» Task
Return the lines below that contain the word "menu".

** Opening Supplied information block **

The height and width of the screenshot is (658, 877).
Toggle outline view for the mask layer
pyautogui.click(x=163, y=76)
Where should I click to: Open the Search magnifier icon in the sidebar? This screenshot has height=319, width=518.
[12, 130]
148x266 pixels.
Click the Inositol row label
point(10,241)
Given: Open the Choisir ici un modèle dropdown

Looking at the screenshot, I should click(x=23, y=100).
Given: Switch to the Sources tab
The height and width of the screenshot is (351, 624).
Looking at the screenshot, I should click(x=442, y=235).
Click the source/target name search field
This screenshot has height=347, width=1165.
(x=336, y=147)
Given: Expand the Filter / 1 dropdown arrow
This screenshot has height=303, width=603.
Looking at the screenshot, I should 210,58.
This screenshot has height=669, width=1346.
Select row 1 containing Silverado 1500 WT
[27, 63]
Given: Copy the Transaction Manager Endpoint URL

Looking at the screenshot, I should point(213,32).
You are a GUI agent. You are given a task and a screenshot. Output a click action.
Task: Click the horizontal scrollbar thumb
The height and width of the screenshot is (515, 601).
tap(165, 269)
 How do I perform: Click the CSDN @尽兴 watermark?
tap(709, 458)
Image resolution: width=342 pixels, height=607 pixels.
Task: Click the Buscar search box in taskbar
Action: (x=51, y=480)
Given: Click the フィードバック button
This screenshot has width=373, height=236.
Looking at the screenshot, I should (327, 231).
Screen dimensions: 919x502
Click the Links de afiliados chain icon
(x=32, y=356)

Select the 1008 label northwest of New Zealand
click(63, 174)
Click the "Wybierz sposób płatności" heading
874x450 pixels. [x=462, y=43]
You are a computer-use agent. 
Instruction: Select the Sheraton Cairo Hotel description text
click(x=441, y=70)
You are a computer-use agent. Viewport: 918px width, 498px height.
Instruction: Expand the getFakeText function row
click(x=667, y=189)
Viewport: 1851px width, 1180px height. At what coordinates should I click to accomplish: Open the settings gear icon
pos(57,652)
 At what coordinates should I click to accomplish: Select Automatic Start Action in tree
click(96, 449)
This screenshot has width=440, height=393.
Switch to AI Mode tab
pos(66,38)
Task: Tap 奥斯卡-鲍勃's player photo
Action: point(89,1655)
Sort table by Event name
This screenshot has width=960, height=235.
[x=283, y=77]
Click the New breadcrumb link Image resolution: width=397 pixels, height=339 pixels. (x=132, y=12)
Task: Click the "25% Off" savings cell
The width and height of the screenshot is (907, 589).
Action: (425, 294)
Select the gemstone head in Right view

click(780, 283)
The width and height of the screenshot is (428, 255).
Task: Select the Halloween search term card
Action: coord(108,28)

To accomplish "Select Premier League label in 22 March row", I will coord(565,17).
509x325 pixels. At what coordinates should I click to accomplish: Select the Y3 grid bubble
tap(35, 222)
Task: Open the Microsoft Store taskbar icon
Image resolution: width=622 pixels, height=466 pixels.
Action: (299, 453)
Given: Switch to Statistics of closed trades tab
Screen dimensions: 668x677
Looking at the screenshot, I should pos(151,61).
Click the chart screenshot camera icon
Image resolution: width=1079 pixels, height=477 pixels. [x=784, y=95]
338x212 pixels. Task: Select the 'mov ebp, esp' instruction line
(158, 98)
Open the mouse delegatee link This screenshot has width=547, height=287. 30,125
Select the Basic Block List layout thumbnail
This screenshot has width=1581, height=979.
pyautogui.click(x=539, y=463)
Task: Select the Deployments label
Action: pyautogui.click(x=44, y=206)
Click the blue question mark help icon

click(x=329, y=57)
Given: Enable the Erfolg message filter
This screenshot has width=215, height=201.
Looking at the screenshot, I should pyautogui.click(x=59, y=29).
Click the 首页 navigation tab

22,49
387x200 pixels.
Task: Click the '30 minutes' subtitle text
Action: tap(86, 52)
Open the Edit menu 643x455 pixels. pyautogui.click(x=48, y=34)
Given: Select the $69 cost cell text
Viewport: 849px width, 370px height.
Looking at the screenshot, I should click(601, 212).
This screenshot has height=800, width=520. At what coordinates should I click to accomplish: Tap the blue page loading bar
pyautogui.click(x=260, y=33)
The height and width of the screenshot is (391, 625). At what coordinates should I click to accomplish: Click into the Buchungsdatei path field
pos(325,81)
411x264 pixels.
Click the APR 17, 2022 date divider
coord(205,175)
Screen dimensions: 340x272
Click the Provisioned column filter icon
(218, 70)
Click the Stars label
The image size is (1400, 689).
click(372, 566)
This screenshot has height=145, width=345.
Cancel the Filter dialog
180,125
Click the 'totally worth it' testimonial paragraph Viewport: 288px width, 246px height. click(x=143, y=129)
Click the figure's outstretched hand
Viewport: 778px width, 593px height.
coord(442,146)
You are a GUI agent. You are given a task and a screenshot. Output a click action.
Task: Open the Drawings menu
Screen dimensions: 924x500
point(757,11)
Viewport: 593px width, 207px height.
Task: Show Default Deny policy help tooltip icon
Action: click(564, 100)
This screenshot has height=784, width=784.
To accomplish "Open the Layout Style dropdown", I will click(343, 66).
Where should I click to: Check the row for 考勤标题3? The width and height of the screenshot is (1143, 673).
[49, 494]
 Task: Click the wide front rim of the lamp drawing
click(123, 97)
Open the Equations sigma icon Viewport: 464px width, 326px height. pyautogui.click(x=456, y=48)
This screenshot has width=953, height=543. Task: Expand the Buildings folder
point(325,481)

** Closing Supplied information block **

» Completed task
Open the Edit menu 643x455 pixels. pyautogui.click(x=48, y=34)
Task: Open the Drawings menu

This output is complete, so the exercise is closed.